Recalculate quarterly if income changes. If your profit varies during the year, re-run the 1040-ES worksheet for the next quarter. Updating your estimates helps align payments with actual income and keeps you within a safe-harbor range.

📝 Note: Keeping these rules in mind and adjusting your payments when income shifts can help you stay compliant, avoid penalties, and manage cash flow more smoothly throughout the year.

Final Thoughts

Staying on top of quarterly payments begins with consistent recordkeeping and timely updates to your Form 1040-ES worksheet. Reviewing your profit, deductions, and credits before each due date helps ensure your payments reflect your actual tax outlook and remain within IRS safe-harbor limits.

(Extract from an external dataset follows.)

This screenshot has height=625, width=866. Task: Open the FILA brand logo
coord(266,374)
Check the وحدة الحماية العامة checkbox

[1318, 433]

Using online payment options such as IRS Direct Pay, EFTPS, or the IRS2Go app can speed up processing and provide instant confirmation numbers. Keep electronic receipts or certified-mail records with your bookkeeping for easy reconciliation at tax time and to document proof of payment if needed.

With regular check-ins and a clear system for adjustments, estimated tax payments can become a manageable and predictable part of running a self-employed business.